Bawku (U/E) Jan 21, GNA - Eighty-eight facilitators of the Non-Formal Education Division (NFED) of the Ministry of Education, Youth and Sports, in the Bawku Municipality of the Upper East Region have been presented with an incentive package valued at 85 million Cedis in recognition of their dedicated services.
The package, which included 20 bicycles, 13 sewing machines and 55 packets of roofing sheets, was arranged with sponsorship from the World Bank.
The recipients were selected from 130 facilitators in the municipality who after their training in 2000, had been able to pass out 70 per cent of their learners.
Speaking at the presentation ceremony, the Upper East Regional Director of NFED, Mr. Francis Akurugu Asampana, said the package was to reward hard working facilitators and to rekindle the need to sustain the functional literacy programme in the area.
He expressed concerns over the apathetic attitude of people in the three Northern Regions towards the programme after failing to undergo formal education.
Mr. Asampana commended the facilitators for their selfless dedication to duty and urged them to work harder to cover more communities to reduce the illiteracy gap.
Mr. Asampana said the programme has impacted positively on the lives of the people socially, economically and politically, adding that it has changed many families drastically.

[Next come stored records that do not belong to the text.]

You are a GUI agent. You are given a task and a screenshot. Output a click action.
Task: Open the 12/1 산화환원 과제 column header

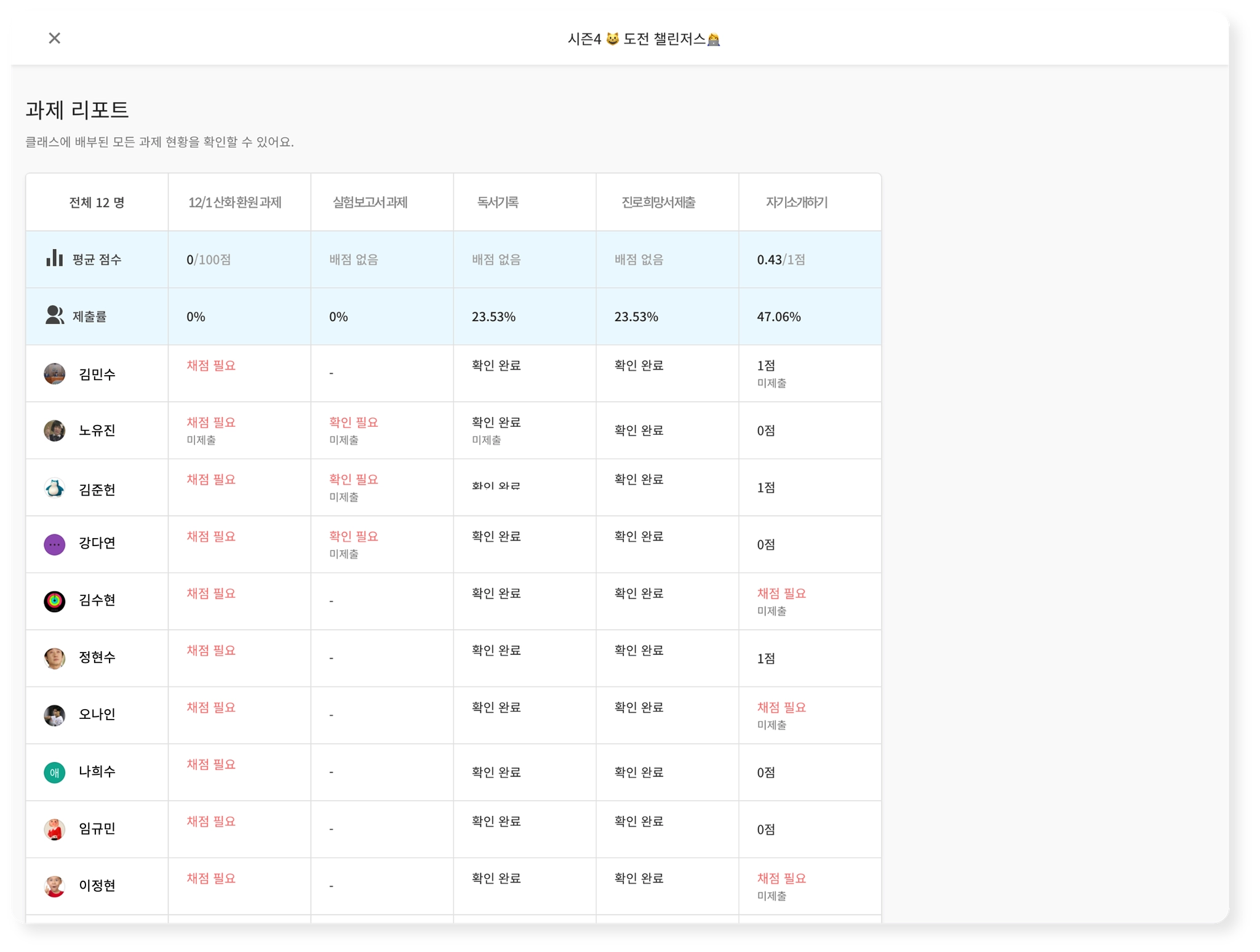point(234,202)
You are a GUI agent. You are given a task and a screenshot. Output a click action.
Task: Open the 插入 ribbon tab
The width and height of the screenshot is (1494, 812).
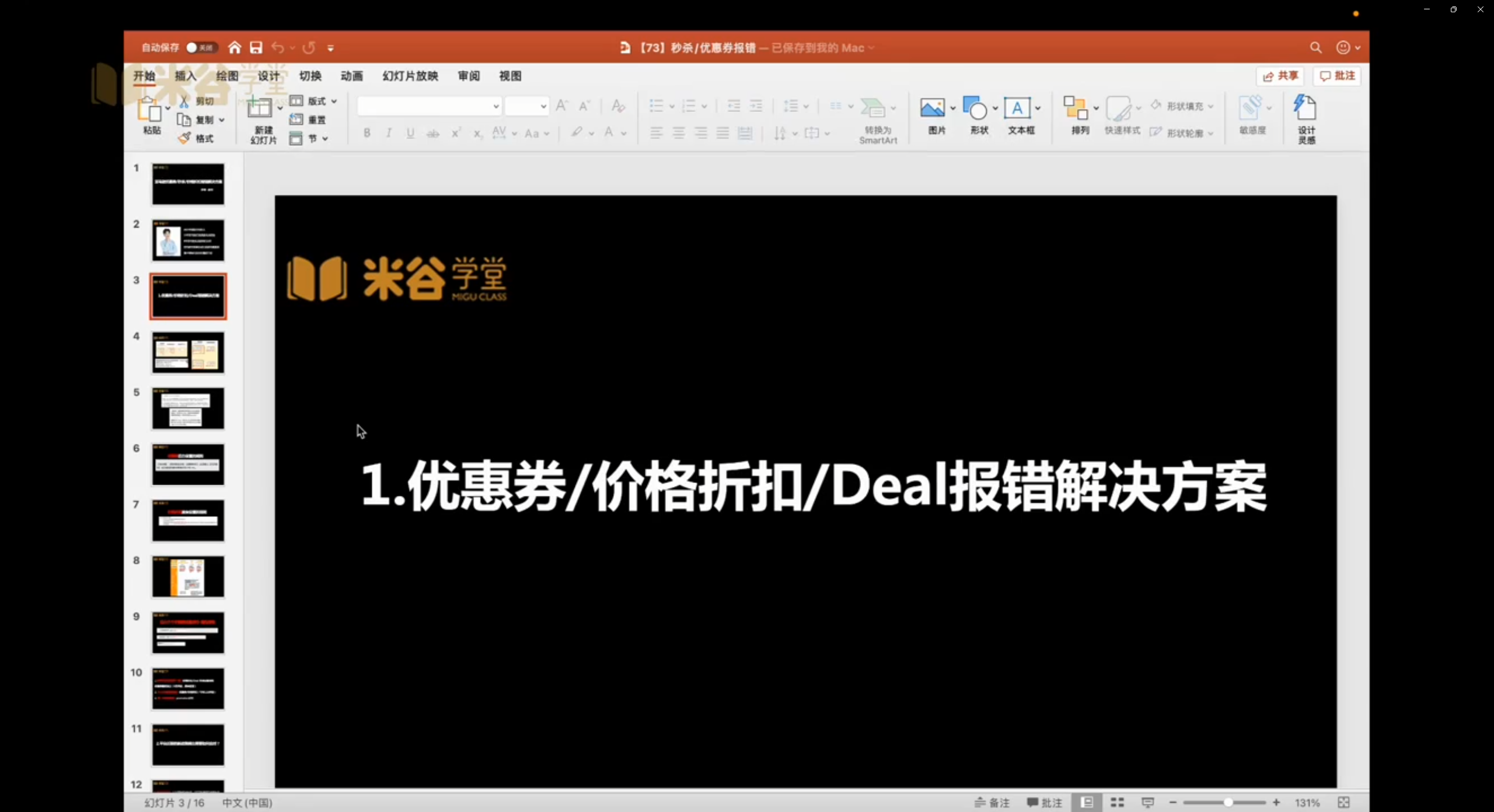tap(186, 76)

The Bawku Municipal Co-coordinator of NFED, Mr. Mathew Arah, attributed the increase in school enrolment in the area to the programmes of NFED that had made the people to know the essence of education.
He said this was achieved by the tireless efforts of the facilitators and expressed the hope that more efforts would be put into it to ensure that more people would be literate.
Mr. Arah said the programme had also helped communities to undertake development projects and sanitation programmes to reduce epidemics.
Mr. Samuel N'Lary, the Bawku Municipal Coordinating Director, appealed to the facilitators not to rest on their oars with the achievement made so far, but that they should impact on the nation's march towards development.